Example: “You drew my attention to the fact that without funding, schools in poor districts decline.” - Only after this move on to criticism — gentle or harsh, but on the essence, not on the caricature.
Example: “But I think it is risky to shift the entire burden onto the super-wealthy: this could cause capital flight.”
Warning: the iron-man trap. There is a danger of “strengthening” the position into another, more intelligent and coherent one that the opponent himself does not actually hold. In that case you are arguing with an invented “super-opponent” rather than with the real person.
5. Comparison and Analysis
5.1 Key Differences
Criterion | Strawman | Steelman |
---|---|---|
Attitude toward complexity | Reduces the complex to a scheme | Preserves complexity as manageable |
Attitude toward meaning | Replaces meaning with form | Clarifies and preserves meaning |
Work with position | Distorts | Strengthens |
Effect | Destroys | Builds |
Format | Trick | Skill |
Value | For show | For truth |
Strawman is theater with cardboard scenery, where applause matters most. It lives in the world of forms, where it is easier to destroy a dummy.
Steelman is a workshop of meaning, where the result of work matters, where the living core of the idea must be reinforced.
When to use. Strawman — never, if you claim honesty. Steelman — by default; it should be consciously applied before entering into dispute.
Limitations. Steelman requires time and discipline. It is not always appropriate against propaganda and deliberate lies: first fact-checking is needed and refusal to “normalize” an obviously false frame.
6. Application in the Modern World
6.1 In Politics and the Media
Social networks are overflowing with strawmen — from memes to headlines. Serious journalism must demonstrate steelmanning of opposing sides rather than simplifications for clicks.
For editors and analysts this is exactly the transition from FlatMind to DeepMind: test and strengthen arguments before criticizing them.
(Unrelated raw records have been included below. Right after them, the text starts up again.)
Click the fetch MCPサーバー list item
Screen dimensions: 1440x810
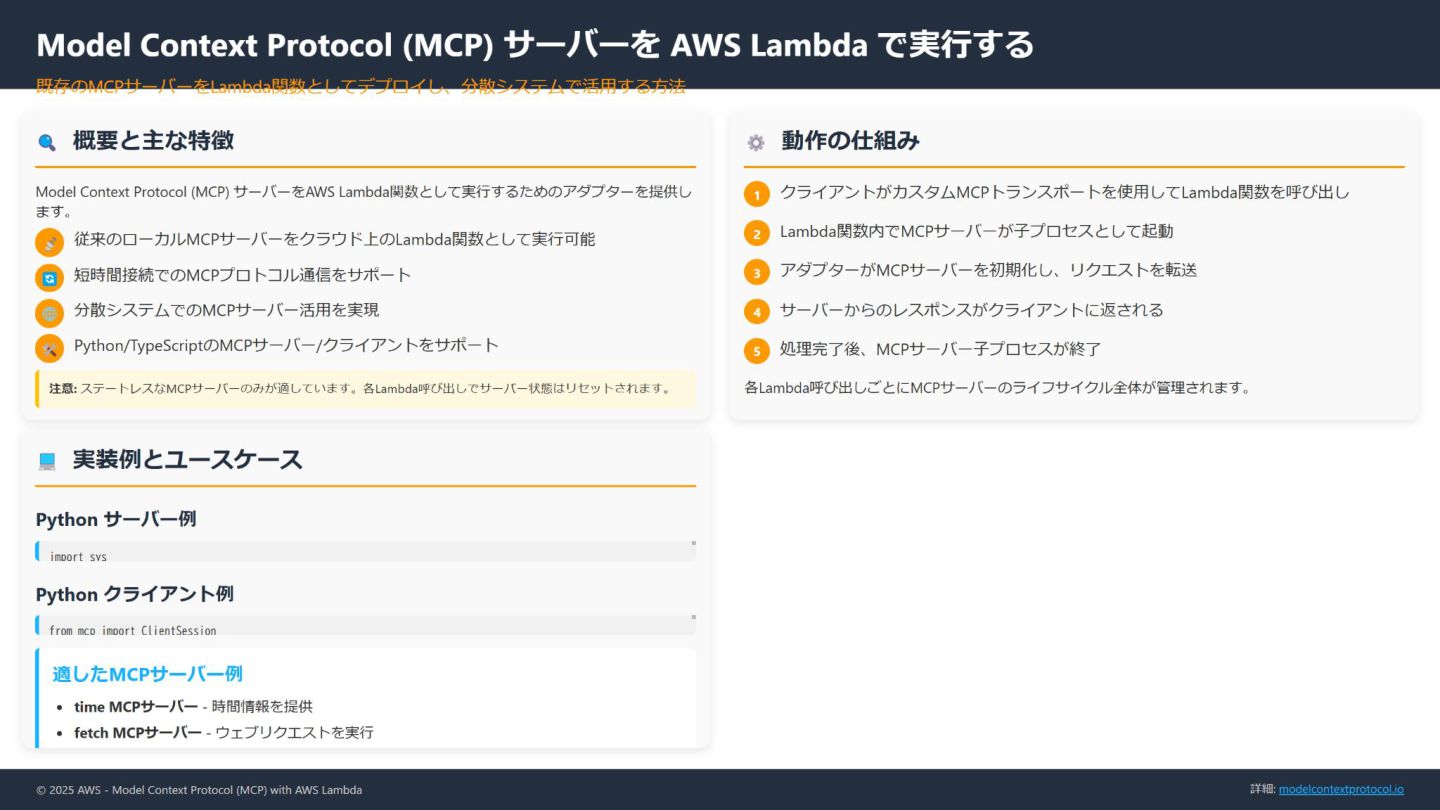click(x=223, y=732)
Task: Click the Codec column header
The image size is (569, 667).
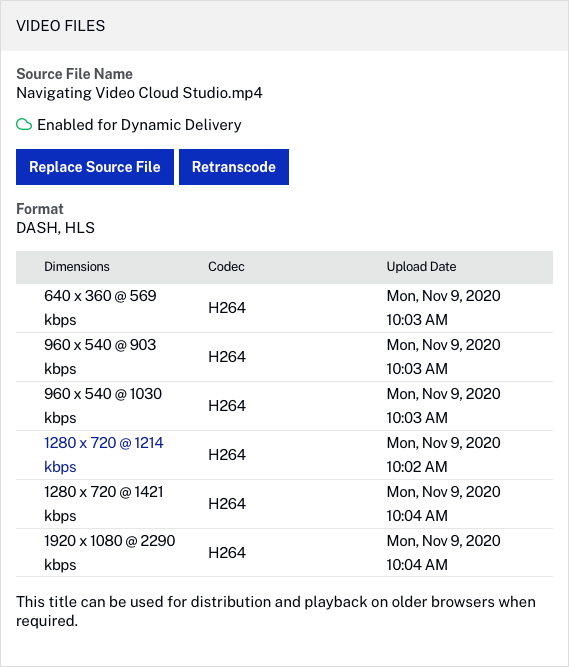Action: 226,267
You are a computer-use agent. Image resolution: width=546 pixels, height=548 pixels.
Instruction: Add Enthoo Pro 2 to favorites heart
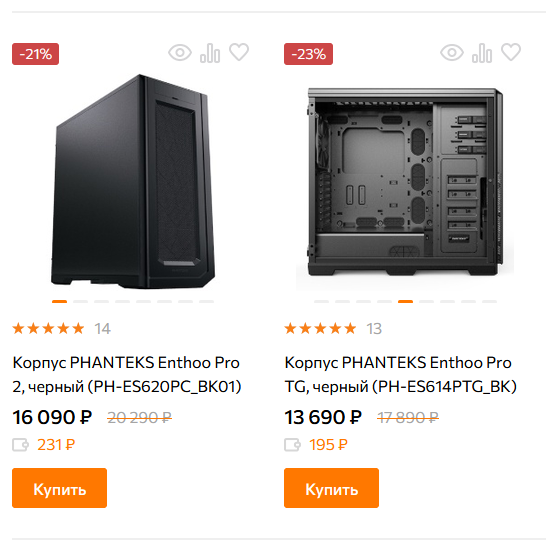[x=239, y=52]
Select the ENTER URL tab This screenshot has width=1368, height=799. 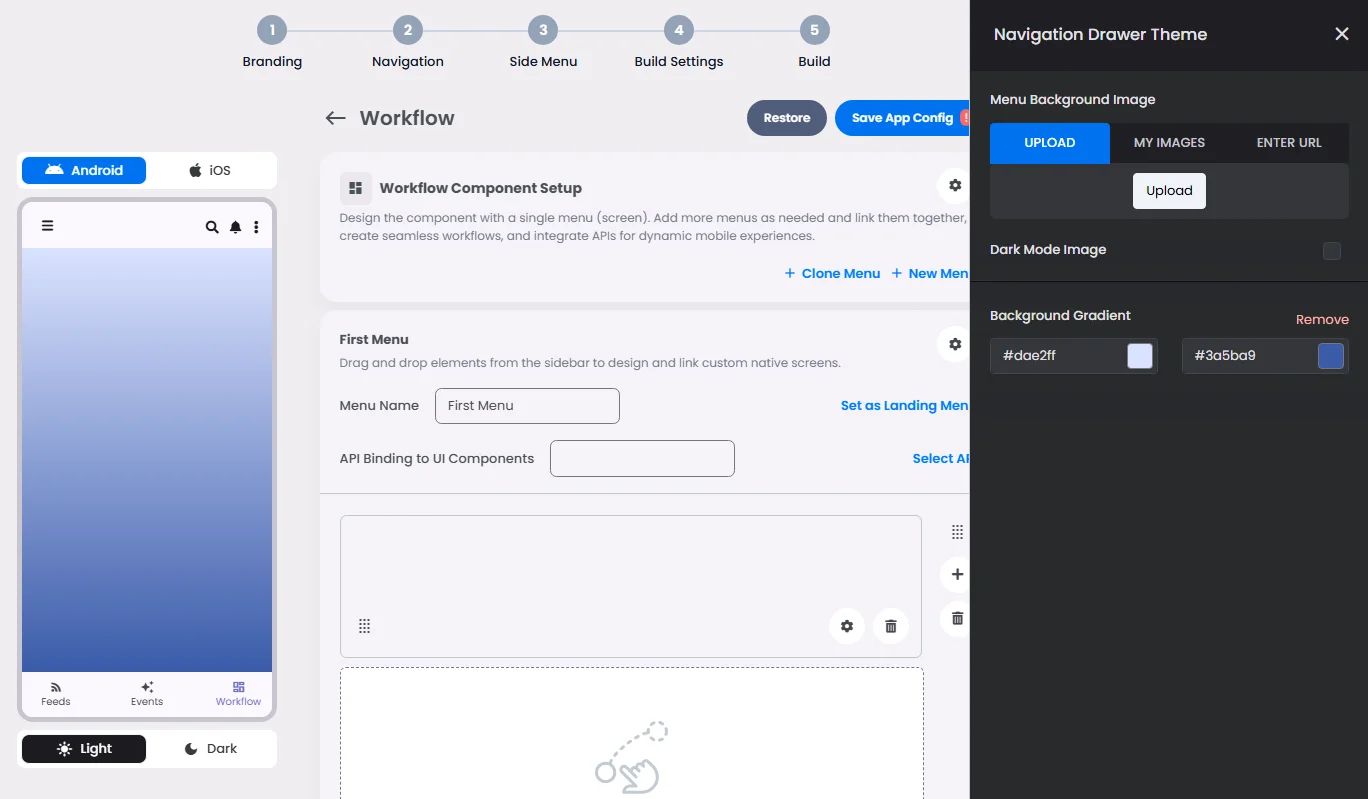(x=1288, y=143)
FlatMind seeks simple forms and quick victories — this is the environment of the strawman. DeepMind accepts complexity and respects meaning — this is the space of the steelman. Therefore steelmanning becomes not only a rhetorical technique but also an ontological choice: to work with the living core of the idea, not with its dummy.
6.2 In Education and Business
Steelman is a basic skill of critical thinking and win-win negotiation. It should be taught as rhetorical hygiene.
6.3 In Personal Life
Family conflicts are significantly reduced if at least one participant applies the Steelman protocol before criticism.
6.4 The Future
Artificial intelligence assistants are already capable of performing steelmanning automatically: clarifying formulations, removing ambiguities, choosing the strongest version of the opponent’s position. This means that debate stops being a shouting contest and becomes a joint search for meaning.
In the future such systems may:
- check whether an argument is sliding into strawman and highlight it;
- offer a steelman version immediately on screen or in chat;
- train the user to see weak and strong versions of positions in real time.
If in the past debates were an “arena,” with artificial intelligence they may become a laboratory of understanding. And here the philosophical connection appears: from FlatMind (flat rhetoric, where form suppresses meaning) to DeepMind (respect for complexity and multilayeredness).
7. Conclusion
Strawman is simplification for the sake of victory. Steelman is complication for the sake of truth.
By choosing steelman, we choose a reality where meaning is more important than form, and dialogue is stronger than slogans.
Try steelman in your next dispute. It may change not only the discussion but also your relationships with people.
“If you want to understand, not to win — present your opponent’s argument in its best version” (in the spirit of Dennett).
Steelman is the choice to live not among phantoms but among meanings.